BY ALBERT AMATEAU  |  A partner in the 46-story Trump Soho, the condo hotel that opened in April 2010 in the Hudson Square district over the objections of neighborhood preservation advocates, last week put the building on the auction block.

Alex Sapir, the partner of the Bayrock Group in building the hotel managed by Donald Trump’s family, said last week that the unsold condo units and the public areas of the hotel would be auctioned in March or April.

Sapir told the business press on Jan. 18 that the developers had received unsolicited offers from unnamed buyers.

“They were numbers that we would be very happy selling at,” Sapir told Bloomberg News and Crain’s New York Business.

Sapir said the auction of what he called “a real trophy property” would be a test of the market for the hotel at Varick and Spring Sts.

The Trump Soho offers condos for sale that may be occupied by the owners for no more than 120 days per year. For the rest of the time the units are rented as hotel rooms with the condo owners sharing the revenue with the management.

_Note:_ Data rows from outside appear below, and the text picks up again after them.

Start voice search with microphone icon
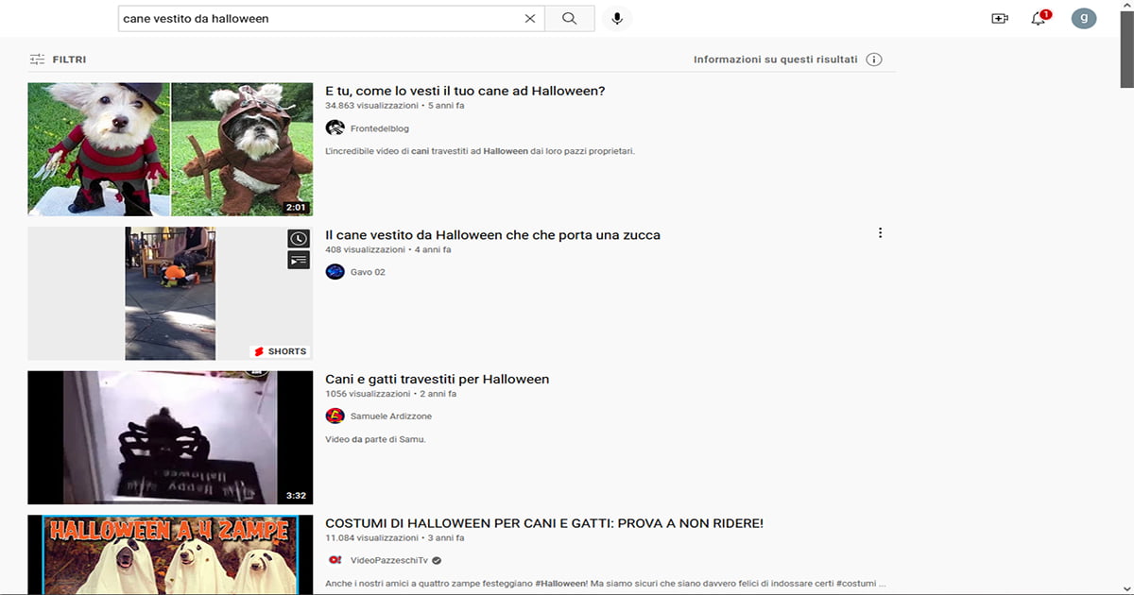1134x595 pixels. (617, 19)
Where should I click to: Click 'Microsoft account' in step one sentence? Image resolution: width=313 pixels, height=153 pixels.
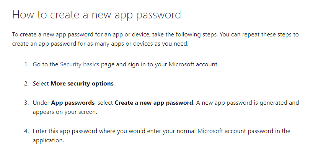[x=194, y=64]
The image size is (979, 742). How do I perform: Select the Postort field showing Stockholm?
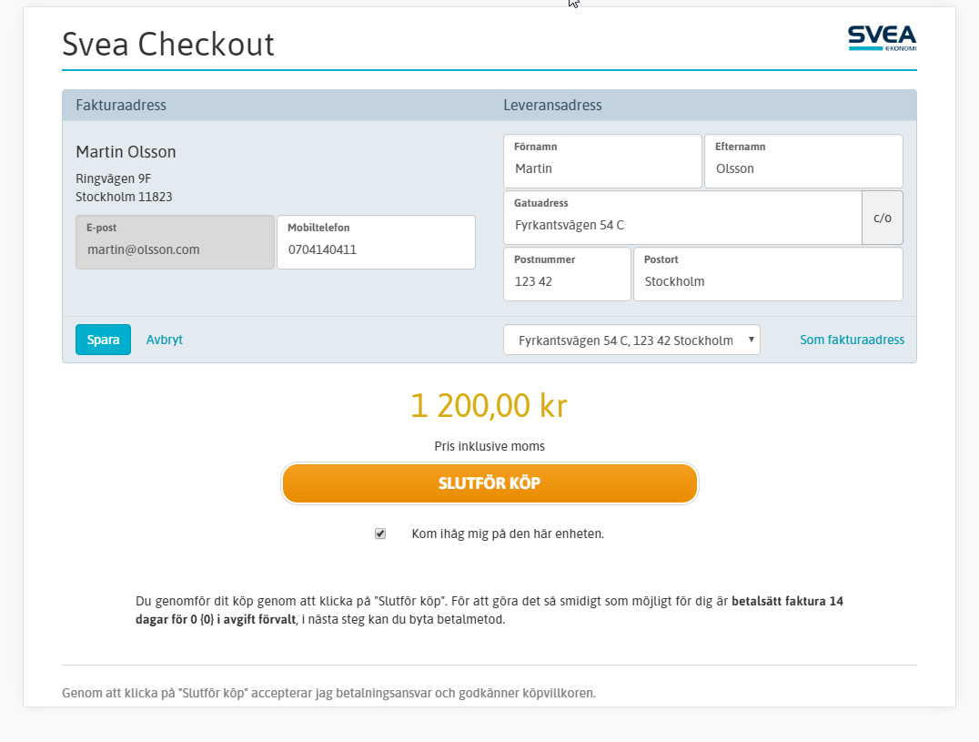click(767, 281)
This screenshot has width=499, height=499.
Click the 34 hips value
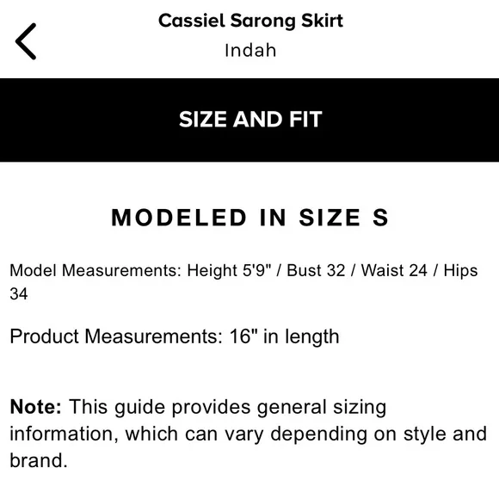pos(19,293)
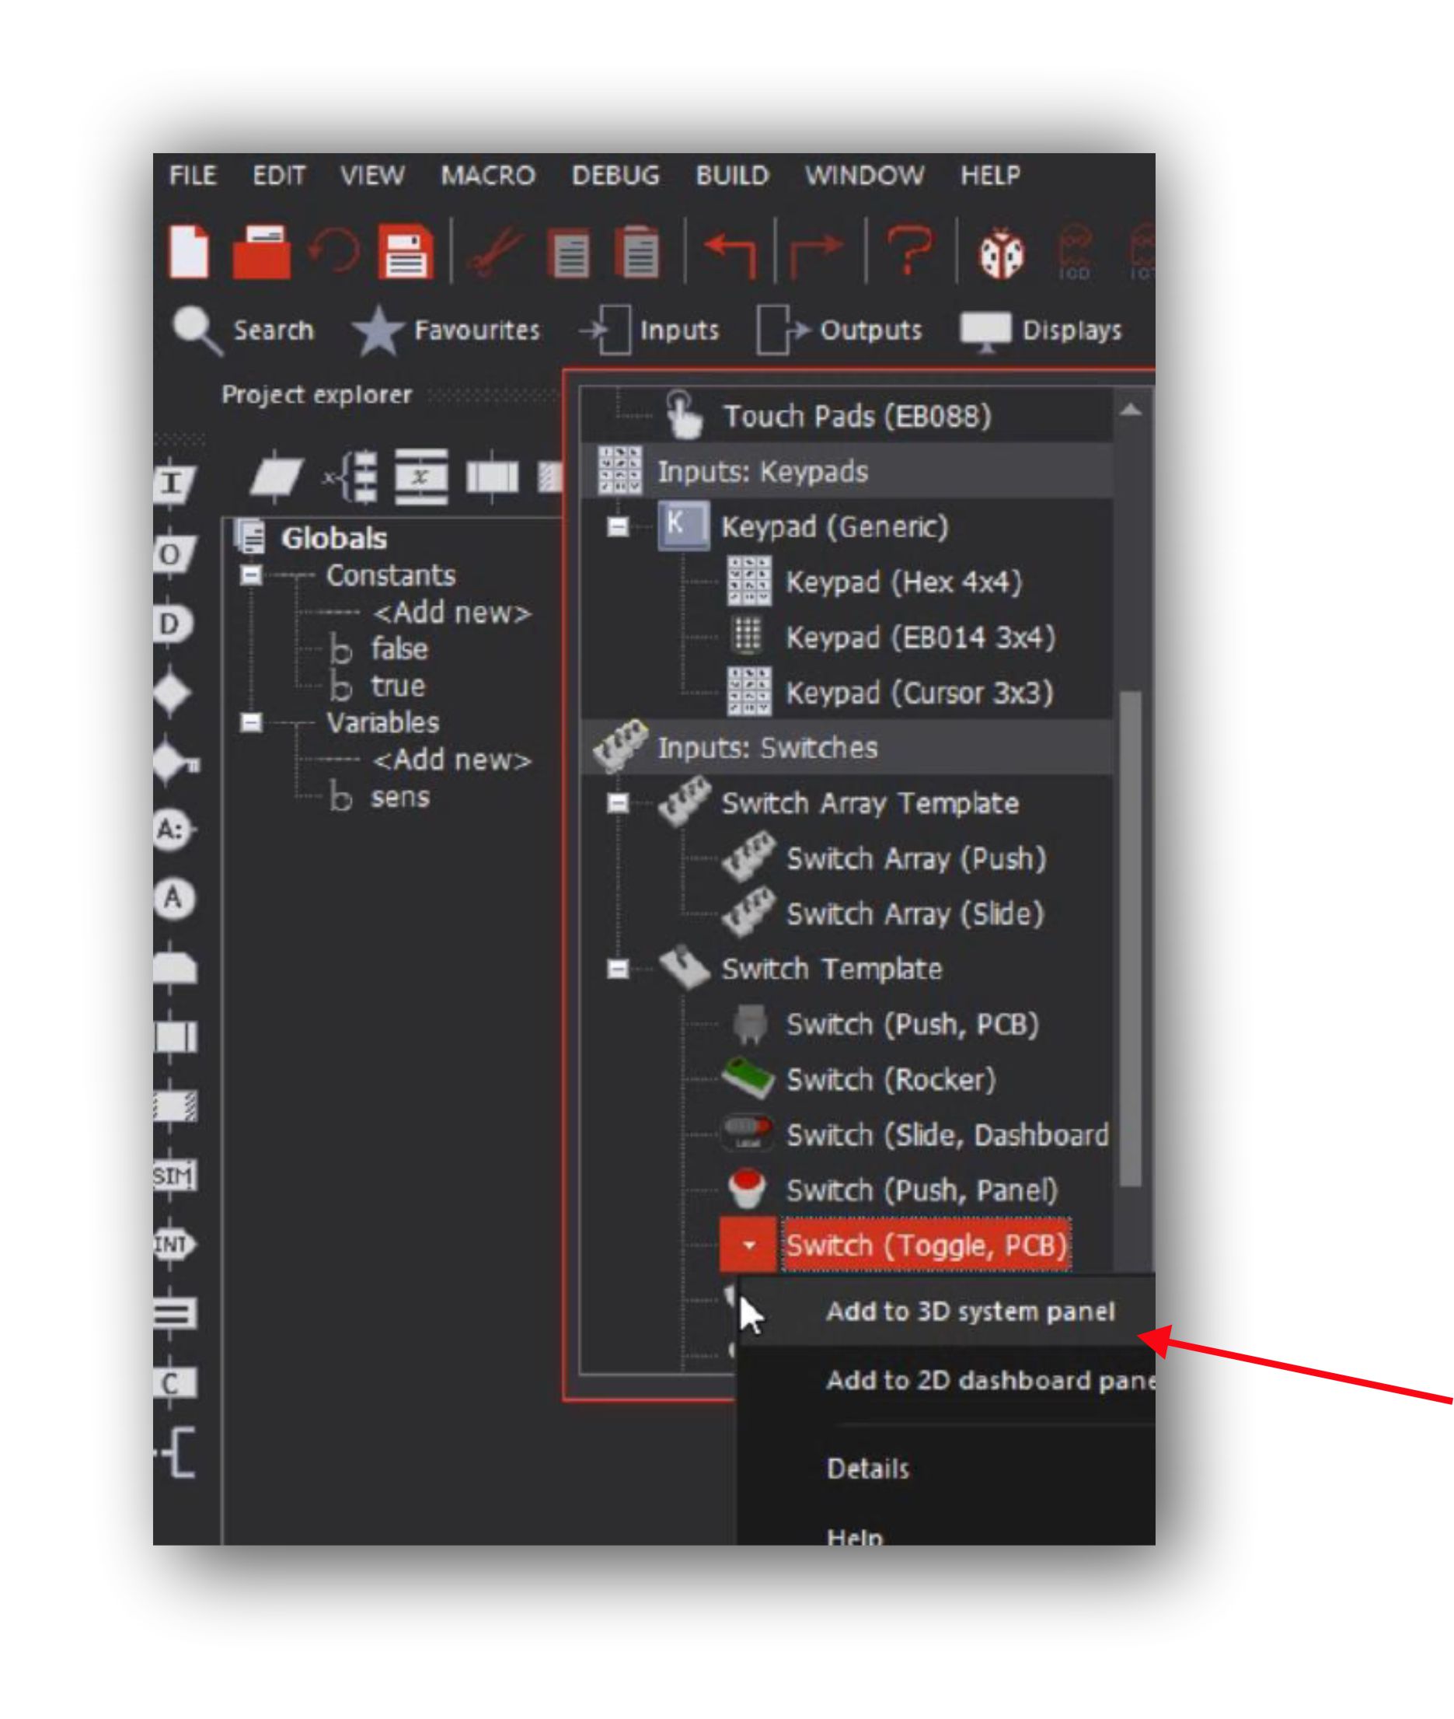Click <Add new> under Variables

pyautogui.click(x=452, y=759)
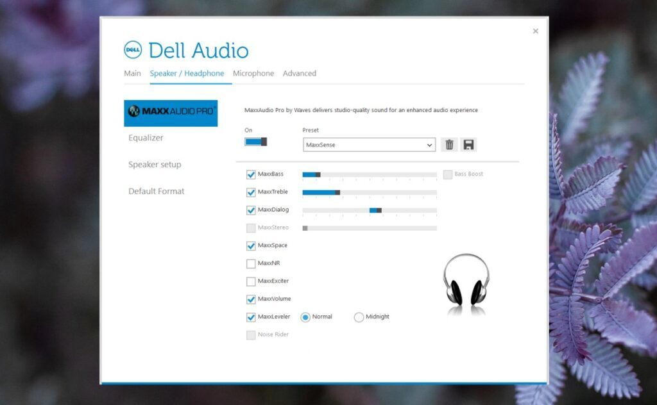Go to the Main tab
This screenshot has height=405, width=657.
(132, 73)
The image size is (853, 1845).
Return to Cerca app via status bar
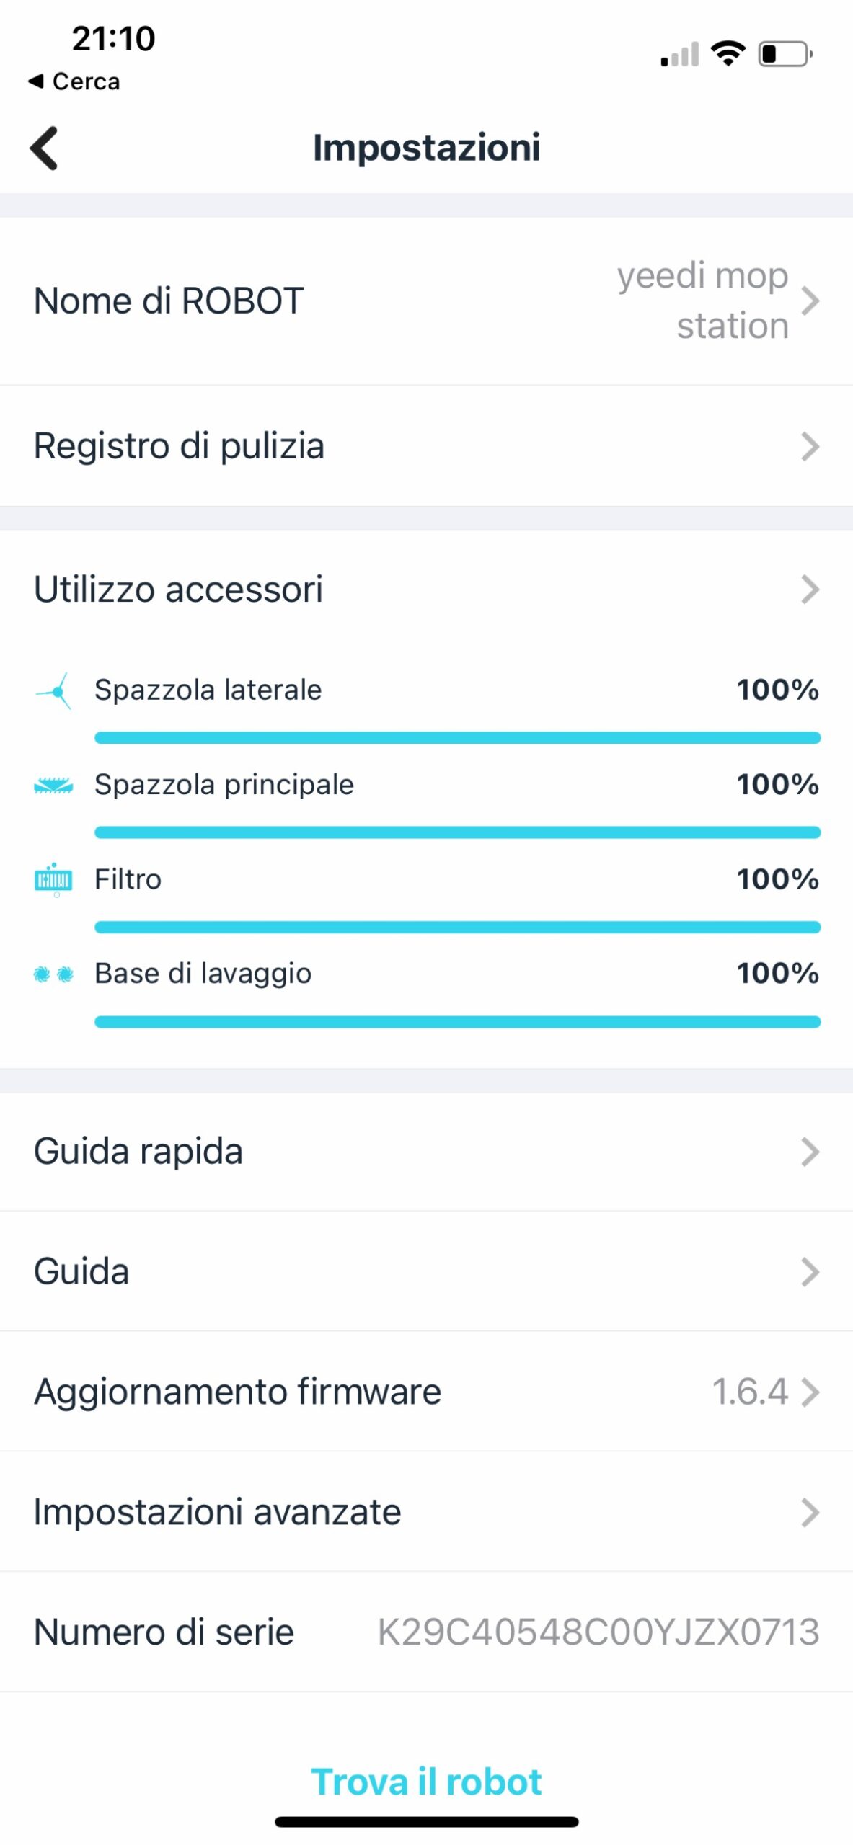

Of the 391 units, about 90 have been sold and 42 were currently listed for sale with prices ranging from $995,000 for a 425-square-foot studio to $8.74 million for a 2,331-square-foot two-bedroom suite.

“An asset like this is a once-in-a-lifetime opportunity,” said Sapir in his announcement of the auction.

But critics have long said the project is grossly oversized for the neighborhood and that the controversial condo/hotel structure was an attempt to evade zoning that allows hotels but prohibits new residential development.

Sean Sweeney, director of the Soho Alliance and one of the neighborhood critics of the project, said he thought the Trump Soho was in financial trouble.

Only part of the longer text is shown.